**Source**.
★ ★ ★

Foreword

From ants to anteaters, bees to beekeepers, community is a fundamental part of our life on the planet. We thrive when we are immersed in it, suffer when deprived of it, and wherever humans go we create it. We define ourselves by our communities: tribe, family, work, clubs, schools, churches and temples, these are who we are. We are born into community, and if we’re lucky we’ll end our days surrounded by it.

It’s no surprise that as soon as humans began to go online, communities formed, but as easy and natural as group formation is for us in real life, we can find it frustrating online. Many of the cues that grease the wheels of human interaction in person are missing online. Gone is the grin that can soften a criticism, the pat on the back that can heal a rift. How can you “hug it out” when your antagonist is a continent away and you know no more about him than his handle and a few lines of signature? Online groups can breed the most vicious of rivalries. The Hatfields and McCoys have nothing on alt.tv.doctorwho.

Communities are tough enough to maintain when you’re all in the same room; how much harder is it to build, maintain, and nurture a community online? That’s why this book is such a boon to those who run communities and the rest of us who participate in them. Jono Bacon has firsthand experience with managing a group of the most bloody-minded and independent people on the planet: open source programmers. The information in this book has been forged in the white-hot crucible of free software. You don’t get tougher than that.

★ ★ ★

**Written task A**. According to the foreword, what group of people does Jono Bacon have firsthand experience managing?

★ ★ ★

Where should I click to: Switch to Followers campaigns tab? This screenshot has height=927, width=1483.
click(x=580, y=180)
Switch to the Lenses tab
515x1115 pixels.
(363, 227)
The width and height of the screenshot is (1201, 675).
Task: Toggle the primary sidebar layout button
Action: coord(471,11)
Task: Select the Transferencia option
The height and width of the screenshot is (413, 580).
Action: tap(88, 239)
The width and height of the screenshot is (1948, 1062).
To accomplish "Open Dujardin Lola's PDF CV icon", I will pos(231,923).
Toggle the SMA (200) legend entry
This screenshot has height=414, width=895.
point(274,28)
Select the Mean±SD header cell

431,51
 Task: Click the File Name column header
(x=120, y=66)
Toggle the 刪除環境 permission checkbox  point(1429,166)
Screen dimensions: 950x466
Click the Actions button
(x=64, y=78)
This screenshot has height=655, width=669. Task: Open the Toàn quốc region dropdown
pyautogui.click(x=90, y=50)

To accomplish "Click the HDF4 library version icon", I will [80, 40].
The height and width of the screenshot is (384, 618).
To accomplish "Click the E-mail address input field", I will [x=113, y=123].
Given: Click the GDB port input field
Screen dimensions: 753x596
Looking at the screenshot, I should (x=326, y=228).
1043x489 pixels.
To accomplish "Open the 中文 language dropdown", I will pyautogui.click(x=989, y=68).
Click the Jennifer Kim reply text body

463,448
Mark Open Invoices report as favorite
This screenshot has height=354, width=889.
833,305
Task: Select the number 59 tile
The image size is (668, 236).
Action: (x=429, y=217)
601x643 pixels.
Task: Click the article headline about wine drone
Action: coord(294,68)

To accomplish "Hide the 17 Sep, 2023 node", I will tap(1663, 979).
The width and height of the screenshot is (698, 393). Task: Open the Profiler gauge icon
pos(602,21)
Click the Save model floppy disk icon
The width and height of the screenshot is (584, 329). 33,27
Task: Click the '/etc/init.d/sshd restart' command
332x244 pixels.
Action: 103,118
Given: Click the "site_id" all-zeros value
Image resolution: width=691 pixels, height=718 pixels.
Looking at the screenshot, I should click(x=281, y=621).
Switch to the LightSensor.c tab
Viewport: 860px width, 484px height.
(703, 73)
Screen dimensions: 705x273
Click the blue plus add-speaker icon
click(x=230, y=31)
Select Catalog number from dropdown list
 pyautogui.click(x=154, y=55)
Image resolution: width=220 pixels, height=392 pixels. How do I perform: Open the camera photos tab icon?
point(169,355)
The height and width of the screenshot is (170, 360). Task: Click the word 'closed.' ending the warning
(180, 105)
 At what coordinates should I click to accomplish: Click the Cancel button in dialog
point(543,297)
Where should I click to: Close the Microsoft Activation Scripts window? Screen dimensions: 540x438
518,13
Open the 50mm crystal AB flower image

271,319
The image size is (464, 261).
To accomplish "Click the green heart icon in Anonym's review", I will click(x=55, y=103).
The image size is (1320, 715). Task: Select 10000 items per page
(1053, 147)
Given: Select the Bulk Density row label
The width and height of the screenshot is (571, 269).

★ ★ ★

**Written task B**. Reproduce the lines of the records starting with the line containing "Toggle the SMA (200) legend entry" and going on through the line containing "pyautogui.click(x=90, y=50)".

**Complete output A**. Open source programmers.

**Complete output B**.
Toggle the SMA (200) legend entry
This screenshot has height=414, width=895.
point(274,28)
Select the Mean±SD header cell

431,51
 Task: Click the File Name column header
(x=120, y=66)
Toggle the 刪除環境 permission checkbox  point(1429,166)
Screen dimensions: 950x466
Click the Actions button
(x=64, y=78)
This screenshot has height=655, width=669. Task: Open the Toàn quốc region dropdown
pyautogui.click(x=90, y=50)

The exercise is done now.